Because this is a virtual dataset, any tool can access it via SQL. Also, if the source data changes, queries will always return the most recent data. Save this virtual dataset as “BX-Join-Grouped” so that we can query it with R.

Example of connecting to data in Dremio from R

You can retrieve data from your virtual dataset and use it in your favorite program, such as R. When working in R, one of the hardest tasks is getting data ready for analysis. In our example above, we have simplified this work by making the data easily accessible via SQL, and by sorting and filtering the data, all in Dremio. While this example is very simple, it helps explain how you can combine Dremio and R to work together, and focus on analytics in R, because that’s what it does best.

Dremio supports JDBC and ODBC, and you can download Dremio’s drivers from the Dremio download page.

In this example we will connect to Dremio using the RODBC package. This package enables R programs to utilize compliant ODBC drivers, in our case, it will be Dremio’s ODBC driver.

Our program will load our dataset into a data frame and prints some basic statistics about the data:

As Dremio easily connects to R, we now can use features of this programming language to analyse the data. In our case, let’s build a simple but meaningful barchart that is going to show us the number of books with the score >0.

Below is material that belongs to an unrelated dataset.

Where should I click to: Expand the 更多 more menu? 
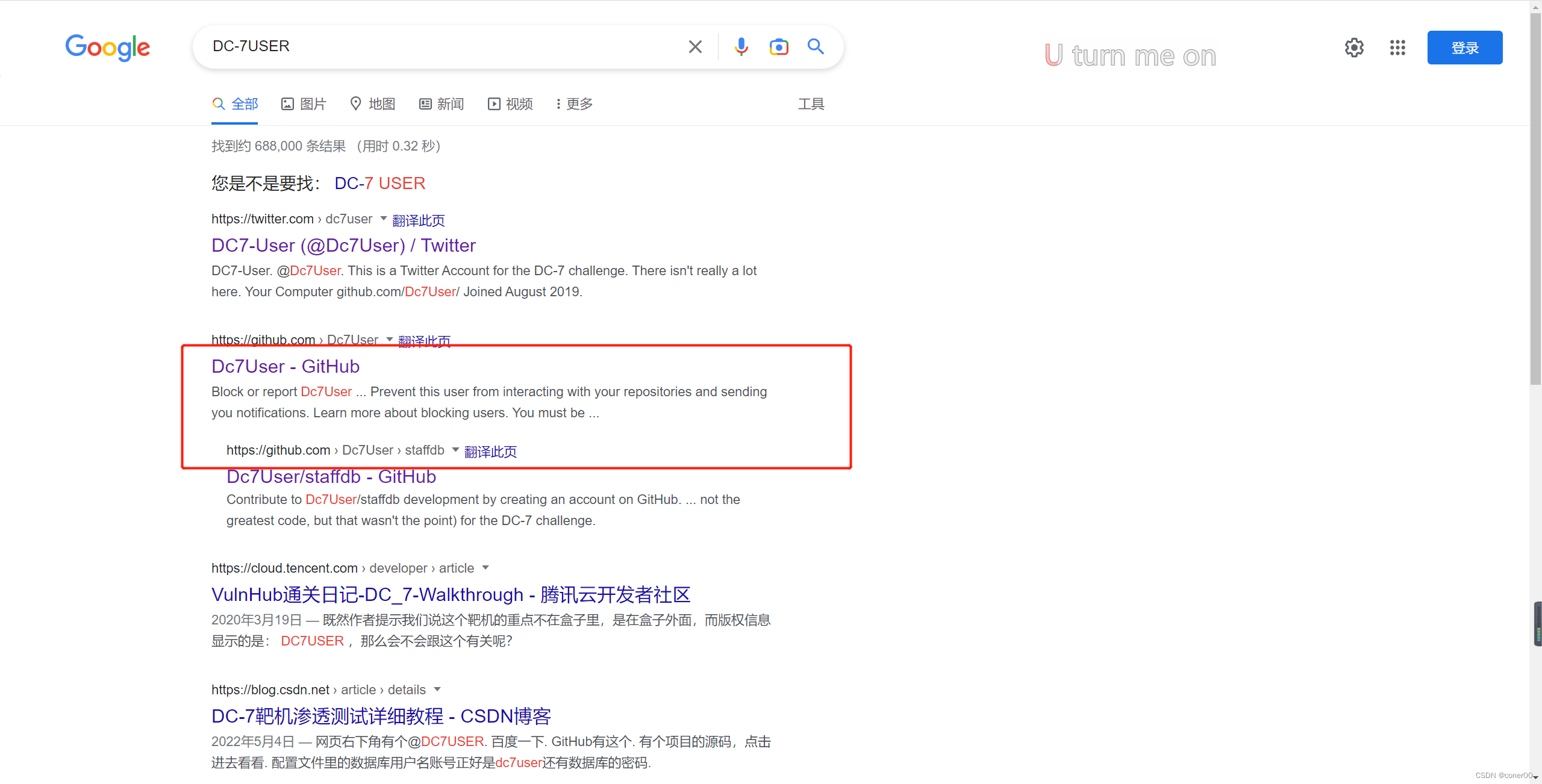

Using R functions we receive a Result histogram

Bar chart of book ratings

Conclusions

As you can see, Dremio is a very useful and easy-to-use tool for data analytics, even if you do not have deep SQL knowledge. The big advantage of using Dremio is that you can use a wide variety of databases with it, create a virtual dataset by joining a few sources of data and then operate with it like you have a new database. Also, after creating a dataset, it is possible to analyze your data with any tool, including R or BI tools like Tableau.

Another important feature we didn’t look at in this blog is Dremio’s ability to accelerate data. We’ll take a look at this feature in a later blog.